Start of Provided records

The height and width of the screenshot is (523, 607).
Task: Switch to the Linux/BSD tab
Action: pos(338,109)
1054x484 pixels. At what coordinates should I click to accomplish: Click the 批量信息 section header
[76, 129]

End of Provided records
Start of Provided records

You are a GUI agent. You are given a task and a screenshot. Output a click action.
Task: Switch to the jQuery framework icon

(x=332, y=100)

End of Provided records

__The exercise__
Recast the records from the line that contains "You are a GUI" up to and including the line that contains "(x=332, y=100)" as a JSON list of strings, one string per line, with blank lines left out.

__Solution to the exercise__
[
  "You are a GUI agent. You are given a task and a screenshot. Output a click action.",
  "Task: Switch to the jQuery framework icon",
  "(x=332, y=100)"
]